I guess we’ll never learn . . .

Dave Kinnear1-On Leadership

Toyota apparently felt they had done well by convincing the NTSA to limit the recall investigation. Oops. It’s backfired. Now the money they saved is going to be lost and more. The banking industry seems oblivious to the disdain of the consuming customers and is already finding “sneaky” ways to charge higher interest. They are also fighting Credit Union requests to allow the Credit Unions to lend a higher portion of their assets to small businesses. They never learn.

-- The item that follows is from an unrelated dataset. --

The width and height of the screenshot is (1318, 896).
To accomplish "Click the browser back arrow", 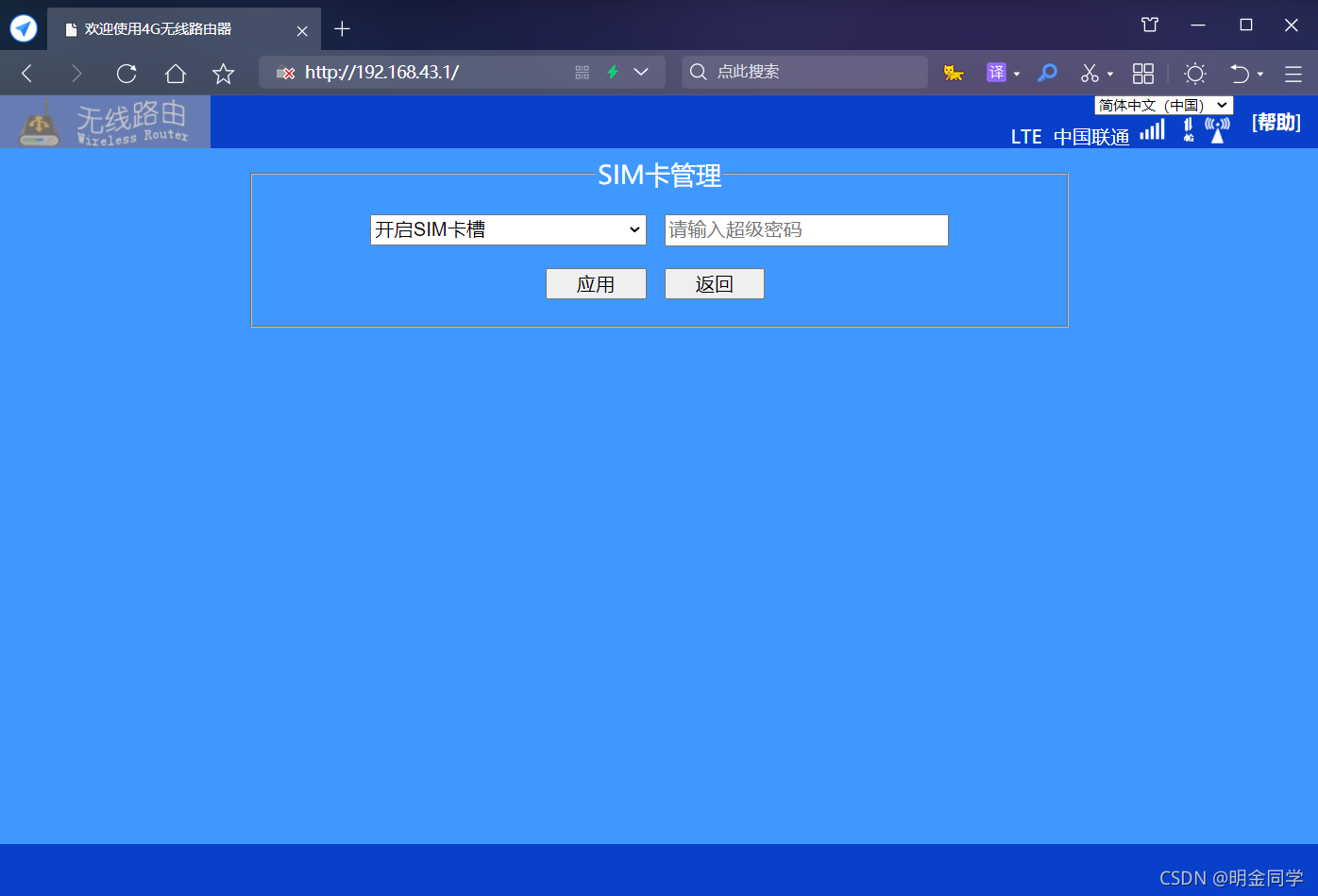I will [27, 74].
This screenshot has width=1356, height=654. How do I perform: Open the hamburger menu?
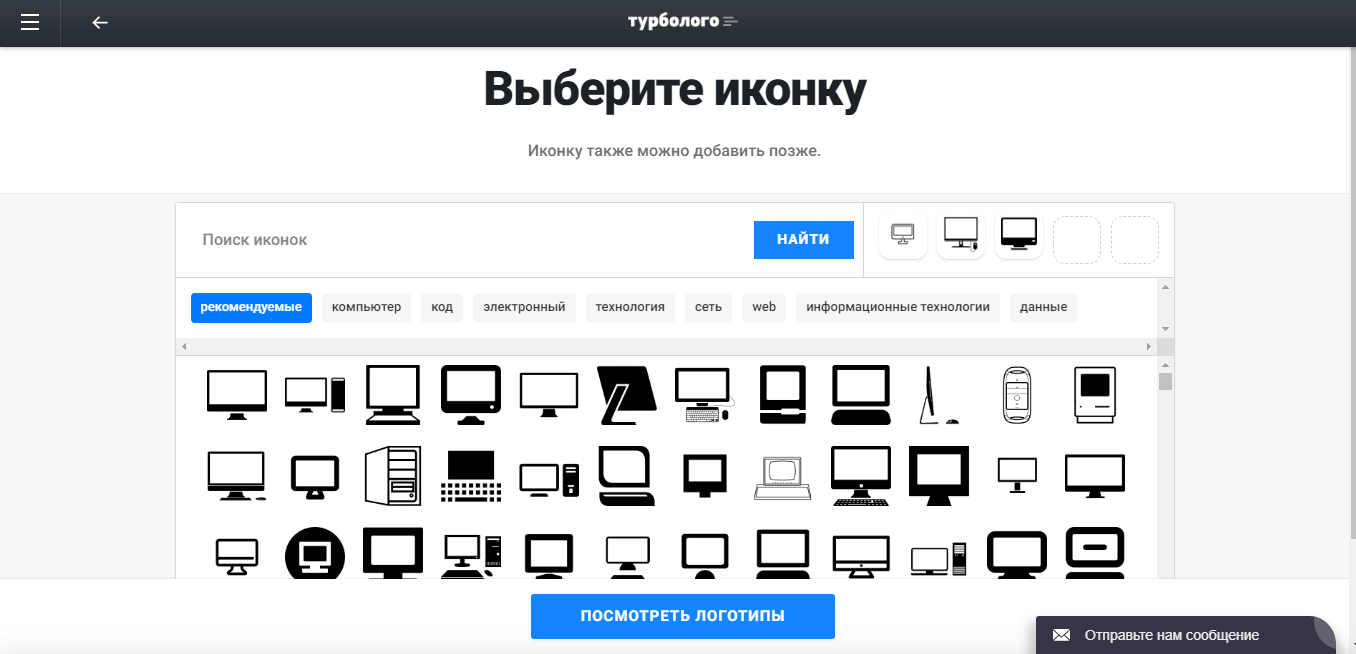tap(30, 23)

I’m not one of those who believes that the customer is “ALWAYS RIGHT,” meaning that the customer knows what’s best for YOUR business. I do believe that the customer is always right when it comes to what they want and you had better be listening. You also need to know what’s going on with how they perceive you as a vendor. A valuable vendor communicates with the customer, provides information about innovative solutions to challenges, stands behind their products and services, does what they can to help conserve their customer’s cash and isn’t always looking to make the maximum profit at the expense of the customer.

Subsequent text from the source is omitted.